Objet de parure devenu indispensable des cours européennes, l’éventail prend une allure exotique grâce aux importations de Chine. Les éventails et les feuilles d’éventails de Chine sont vendus directement à Nantes. L’irruption des marchandises chinoises dans le royaume entraine dès 1700, une plainte des éventaillistes, tabletiers, ébénistes et faïenciers contre les marchandises étrangères concurrentes, peu taxées. La compagnie perpétuelle des Indes importe entre 3’000 et 5’000 éventails de Chine, par an, dans les années 1730 et au début des années 1740. Principalement des éventails de bambou laqué ornés de feuilles peintes à décor de fleurs, d’oiseaux ou de personnages. Les plus luxueux sont en nacre et en ivoire repercé. Les Compagnies importent également les matières premières de Chine, brins de bambous, laque, écaille de tortue, nacre, feuilles peintes, qui permettent aux éventaillistes français de développer leur art. Que ce soit par les ventes officielles, le petit port-permis et la fraude à la pacotille, les éventails ont trouvé leur place dans les cargaisons venues de Chine pour aller ensuite parer les élégantes du royaume. Ces petits objets combinent préciosité et luxe. Malgré leur fragilité, ils incarnent le charme du lointain, l’exotisme d’Orient…

(Visuel ci-dessus : Les Factoreries de Canton entre 1848 et 1856. Ateliers de Canton, huile sur toile. Vers 1850 (MCI) @Musée de la Compagnie des Indes – Ville de Lorient)

 

Les éventails brisés

Les plus anciens éventails fabriqués en Chine pour l’exportation vers l’Europe sont des éventails brisés, c’est à dire pliants et sans feuille. Ils datent des années 1690. En ivoire, ils sont ornés d’une ornementation peinte d’un registre coloré et décoratif similaire à celui des porcelaines Imari japonaises ou des porcelaines chinoises de la famille verte. Au 18e siècle, les éventails sont composés d’une monture rigide débitée dans l’ivoire, l’écaille de tortue et surtout le bambou mais plus rarement en nacre et en os, exceptionnellement en jade.

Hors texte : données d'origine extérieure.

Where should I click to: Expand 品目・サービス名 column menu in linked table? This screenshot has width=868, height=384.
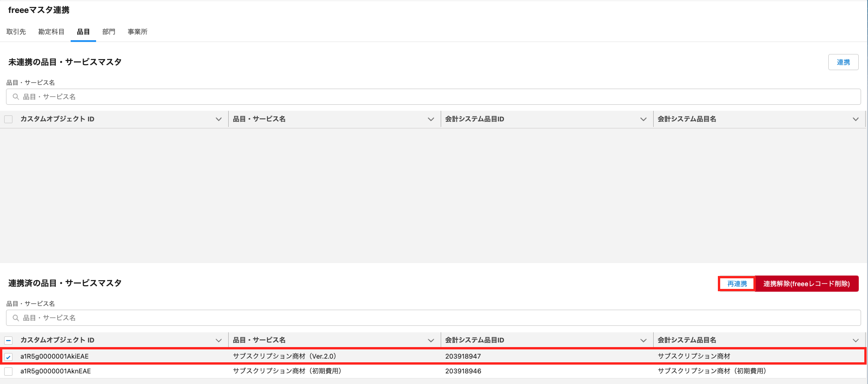431,341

« Les Faisans vénérés » Chine,

Les brins d’ivoire et d’écaille de tortue font l’objet d’un travail de reperçage dont la virtuosité force l’admiration, surtout dans le dernier quart du 18e siècle et le premier quart du 19e siècle. L’expression dentelle d’ivoire ou d’écaille est alors toute désignée pour qualifier les prodiges accomplis par les artisans chinois dans ce domaine. Les éventails de bambou sont laqués et reçoivent une décoration noire si le laque est rouge et dorée si le laque est noir. Les spécialistes des éventails datent, au plus tôt des années 1750, les modèles connus, portant des dédicaces, des initiales entrelacées, fruits de commandes particulières.

 

« Les Faisans vénérés » Chine, ateliers de Canton (?), province du Guangdong. Dynastie Qing, règne de Kangxi (1664-1722), vers 1700.
Eventail brisé. Ivoire découpé, repercé et peint (gouache), tête en écaille de tortue, rivure en métal. @ Musée de la Compagnie des Indes – Ville de Lorient (2011.4.1)

 

Les éventails pliés

L’éventail plié se replie sur lui-même. Il est composé d’une monture rigide sur laquelle se fixe la feuille qui, s’agissant des éventails chinois d’exportation, est de papier, de soie, et exceptionnellement au début du 18e siècle, de feuille de mic.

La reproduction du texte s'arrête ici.